Neurons need to be put inside specially created and carefully controlled environments (setup or rig) that protect them from any electric noise, comparable to sound-proofed telephone booth that would cancel out background noise and thereby help you to listen to very low-volume conversations.

These instruments are controlled by PatchMaster (from Harvard Bioscience), a sophisticated acquisition software. The communication (current or voltage traces) from the neurons is displayed and recorded and in addition, the researcher can easily analyze the recorded data by using specialized build-in analysis functions.


Figure 1. The headstage is on the right side with an attached pipette holder. The pipette holder points to a chamber; on the left side one can see a temperature in-line solution heater.

How to Establish the Connection to the Neuron

To establish a physical connection to the neuron (patching the cell), the researcher has to perform a set of complex tasks that need to be exactly choreographed. One task is moving the pipette tip close to the cell membrane, while monitoring the approach on a 400 times magnified live picture. The EPC-10 USB patch clamp amplifier sends out a voltage signal that helps the user to determine when the tip makes contact with the cell membrane.

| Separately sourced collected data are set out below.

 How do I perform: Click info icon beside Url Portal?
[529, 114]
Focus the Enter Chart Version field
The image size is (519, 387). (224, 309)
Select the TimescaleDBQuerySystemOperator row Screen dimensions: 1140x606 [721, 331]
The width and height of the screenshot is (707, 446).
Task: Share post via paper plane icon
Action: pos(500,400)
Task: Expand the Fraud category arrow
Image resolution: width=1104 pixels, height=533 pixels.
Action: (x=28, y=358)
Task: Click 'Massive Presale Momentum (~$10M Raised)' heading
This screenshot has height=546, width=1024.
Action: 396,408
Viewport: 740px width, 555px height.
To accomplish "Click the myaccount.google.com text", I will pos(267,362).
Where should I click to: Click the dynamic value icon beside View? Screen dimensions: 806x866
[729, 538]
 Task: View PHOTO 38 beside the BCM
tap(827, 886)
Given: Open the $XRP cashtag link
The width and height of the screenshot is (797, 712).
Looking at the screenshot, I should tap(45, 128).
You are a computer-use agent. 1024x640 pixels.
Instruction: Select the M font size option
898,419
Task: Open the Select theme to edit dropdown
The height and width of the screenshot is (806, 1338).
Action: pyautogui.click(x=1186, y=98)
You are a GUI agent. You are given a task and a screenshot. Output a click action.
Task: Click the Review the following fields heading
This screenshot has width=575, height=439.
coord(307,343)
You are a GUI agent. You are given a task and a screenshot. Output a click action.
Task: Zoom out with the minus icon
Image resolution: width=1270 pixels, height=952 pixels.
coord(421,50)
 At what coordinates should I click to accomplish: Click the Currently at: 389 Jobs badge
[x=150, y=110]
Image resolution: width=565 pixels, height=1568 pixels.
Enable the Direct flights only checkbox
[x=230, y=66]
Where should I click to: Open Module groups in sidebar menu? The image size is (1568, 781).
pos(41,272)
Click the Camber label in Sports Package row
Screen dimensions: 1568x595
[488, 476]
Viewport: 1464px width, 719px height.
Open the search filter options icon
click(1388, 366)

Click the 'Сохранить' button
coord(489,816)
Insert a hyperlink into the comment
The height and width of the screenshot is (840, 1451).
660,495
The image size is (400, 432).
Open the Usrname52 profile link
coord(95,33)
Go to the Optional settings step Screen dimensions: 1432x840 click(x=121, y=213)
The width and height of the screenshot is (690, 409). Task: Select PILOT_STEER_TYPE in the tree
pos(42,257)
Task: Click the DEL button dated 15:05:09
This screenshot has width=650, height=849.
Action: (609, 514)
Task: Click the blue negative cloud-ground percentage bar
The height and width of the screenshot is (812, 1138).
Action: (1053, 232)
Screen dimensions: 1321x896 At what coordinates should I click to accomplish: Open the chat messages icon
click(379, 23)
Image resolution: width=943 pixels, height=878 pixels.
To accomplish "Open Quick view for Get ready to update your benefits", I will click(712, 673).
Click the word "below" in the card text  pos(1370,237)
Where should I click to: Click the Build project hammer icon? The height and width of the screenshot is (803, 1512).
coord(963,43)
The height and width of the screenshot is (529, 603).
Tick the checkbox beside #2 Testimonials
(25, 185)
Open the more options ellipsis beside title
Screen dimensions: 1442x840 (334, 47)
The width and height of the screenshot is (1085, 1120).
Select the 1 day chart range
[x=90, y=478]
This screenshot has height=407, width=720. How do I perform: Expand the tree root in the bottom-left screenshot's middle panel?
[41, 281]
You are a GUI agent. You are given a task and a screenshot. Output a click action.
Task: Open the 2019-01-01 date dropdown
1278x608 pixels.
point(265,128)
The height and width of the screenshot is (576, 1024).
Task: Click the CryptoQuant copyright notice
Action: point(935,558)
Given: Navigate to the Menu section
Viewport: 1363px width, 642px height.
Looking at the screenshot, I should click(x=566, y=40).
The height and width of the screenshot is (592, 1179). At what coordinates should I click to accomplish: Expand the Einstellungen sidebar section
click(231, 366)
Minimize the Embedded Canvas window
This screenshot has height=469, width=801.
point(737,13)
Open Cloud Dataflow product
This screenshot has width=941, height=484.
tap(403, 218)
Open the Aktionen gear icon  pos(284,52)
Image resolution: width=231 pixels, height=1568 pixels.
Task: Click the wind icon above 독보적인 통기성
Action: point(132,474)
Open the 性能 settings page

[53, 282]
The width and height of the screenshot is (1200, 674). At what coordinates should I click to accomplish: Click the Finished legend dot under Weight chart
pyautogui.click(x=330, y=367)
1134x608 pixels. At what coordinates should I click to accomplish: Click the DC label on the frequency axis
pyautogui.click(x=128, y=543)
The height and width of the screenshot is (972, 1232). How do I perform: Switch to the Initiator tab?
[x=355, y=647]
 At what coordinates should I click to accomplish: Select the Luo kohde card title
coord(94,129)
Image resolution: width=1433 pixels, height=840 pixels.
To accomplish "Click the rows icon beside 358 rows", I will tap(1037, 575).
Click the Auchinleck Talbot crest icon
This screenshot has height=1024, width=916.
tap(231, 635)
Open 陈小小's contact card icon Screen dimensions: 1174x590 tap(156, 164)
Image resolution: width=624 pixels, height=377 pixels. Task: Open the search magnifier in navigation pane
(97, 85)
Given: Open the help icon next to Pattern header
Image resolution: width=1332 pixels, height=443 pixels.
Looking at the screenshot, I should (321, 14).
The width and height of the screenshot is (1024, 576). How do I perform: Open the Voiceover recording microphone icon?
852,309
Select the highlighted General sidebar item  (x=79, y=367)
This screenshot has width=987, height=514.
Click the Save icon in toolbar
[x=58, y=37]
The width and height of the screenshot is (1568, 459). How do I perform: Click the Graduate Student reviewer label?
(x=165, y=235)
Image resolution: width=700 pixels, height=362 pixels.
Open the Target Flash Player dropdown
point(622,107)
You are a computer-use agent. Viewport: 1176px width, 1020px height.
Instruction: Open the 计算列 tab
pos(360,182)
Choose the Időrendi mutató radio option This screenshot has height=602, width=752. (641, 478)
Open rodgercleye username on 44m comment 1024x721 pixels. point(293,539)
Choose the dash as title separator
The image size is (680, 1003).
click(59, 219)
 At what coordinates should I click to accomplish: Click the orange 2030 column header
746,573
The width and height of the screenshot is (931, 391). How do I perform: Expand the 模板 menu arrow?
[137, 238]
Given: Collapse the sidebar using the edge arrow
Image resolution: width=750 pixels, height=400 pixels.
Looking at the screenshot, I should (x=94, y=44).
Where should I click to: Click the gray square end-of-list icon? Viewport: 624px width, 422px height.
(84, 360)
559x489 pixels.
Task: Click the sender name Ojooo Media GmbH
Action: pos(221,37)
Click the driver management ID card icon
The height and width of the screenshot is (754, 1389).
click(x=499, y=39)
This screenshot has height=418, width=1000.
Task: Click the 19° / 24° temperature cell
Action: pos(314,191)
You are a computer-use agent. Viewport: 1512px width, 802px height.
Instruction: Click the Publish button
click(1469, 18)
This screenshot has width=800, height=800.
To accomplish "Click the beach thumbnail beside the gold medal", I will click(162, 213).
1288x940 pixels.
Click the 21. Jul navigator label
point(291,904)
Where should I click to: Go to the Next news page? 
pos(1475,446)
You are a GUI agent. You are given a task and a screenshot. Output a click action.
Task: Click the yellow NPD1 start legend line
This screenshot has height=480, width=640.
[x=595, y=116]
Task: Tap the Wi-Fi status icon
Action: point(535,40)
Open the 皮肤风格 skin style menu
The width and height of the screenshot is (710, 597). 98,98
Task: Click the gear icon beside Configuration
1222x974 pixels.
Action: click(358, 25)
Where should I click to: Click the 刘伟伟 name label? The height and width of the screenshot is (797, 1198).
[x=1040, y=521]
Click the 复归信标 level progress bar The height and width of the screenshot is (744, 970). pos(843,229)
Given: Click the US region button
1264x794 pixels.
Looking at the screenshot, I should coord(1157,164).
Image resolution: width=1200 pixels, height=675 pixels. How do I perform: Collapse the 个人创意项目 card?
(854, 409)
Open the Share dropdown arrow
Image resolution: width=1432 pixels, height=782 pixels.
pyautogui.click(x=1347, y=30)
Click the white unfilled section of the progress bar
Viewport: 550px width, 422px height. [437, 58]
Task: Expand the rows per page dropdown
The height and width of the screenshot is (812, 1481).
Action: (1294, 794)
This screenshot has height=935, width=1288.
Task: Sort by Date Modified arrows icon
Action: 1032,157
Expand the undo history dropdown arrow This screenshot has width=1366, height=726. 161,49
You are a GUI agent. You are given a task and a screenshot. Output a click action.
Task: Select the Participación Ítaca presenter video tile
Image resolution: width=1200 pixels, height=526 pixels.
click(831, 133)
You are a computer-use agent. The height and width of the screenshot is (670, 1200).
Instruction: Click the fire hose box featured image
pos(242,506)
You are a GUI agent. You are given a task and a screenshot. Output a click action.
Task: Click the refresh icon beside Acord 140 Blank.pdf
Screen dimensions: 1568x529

The voltage signal then creates a current that flows out of the tip of the pipette. The moment the tip makes contact with the membrane, the opening gets obstructed (pipette resistance increases), causing the current amplitude to decrease significantly. The researcher observes this amplitude reduction together with the optical observation of the tip touching the membrane (dip-forming) and must react accordingly (applying instant negative pressure to the interior of the pipette) to establish a tight connection between the pipette tip and the cell membrane (a so-called Giga-Ohm seal).

Depending on what recording configuration the researcher needs for the experiment, further physical treatments (changing pressure inside the pipette and/or moving pipette away from cell), together with electrical observations have to be performed manually by the researcher.

This whole procedure is very tricky and difficult to perform, therefore it is desirable to automate it. The only automatic patch-clamp machine that performs a pipette-based approach is the PatchServer from Multi Channel Systems. It allows the user to automatically establish whole-cell as well as single-channel recording configurations using any kind of cell type, as long as the cells are in suspension (Figure 2). Moreover, the PatchServer can be combined with an EPC-10 USB Quadro amplifier and then be used in four-channel recording mode. This enables the user to acquire data from four individual neurons at the same time, thereby significantly increasing the production rate (Figure 3).


Figure 2. The left pipette holds the cell while the right pipette, the recording pipette connected to the headstage, makes the seal.

Conclusion

Patch-clamp amplifiers like the HEKA EPC-10 USB enable researchers to investigate the cellular mechanisms of neurons. Using the patch-clamp technique gives us an idea of how neurons generate those small electrical signals, and how they are used for the communication among one another. Understanding the underlying mechanisms will help to uncover new neuronal pathways and mechanisms. We will be able to even better understand how neurons function and what could be wrong, if they malfunction. Ultimately, we hope that this will lead to the discovery of new cures for many diseases.

High-quality research equipment will lead to better data and thereby more precise analysis and conclusions. Easier to use (automatic), highly reliable patch-clamp equipment will give researchers a better chance to find the answers needed to understand the functionality of the mammalian brain. The human brain is an incredible organ. Let’s use it!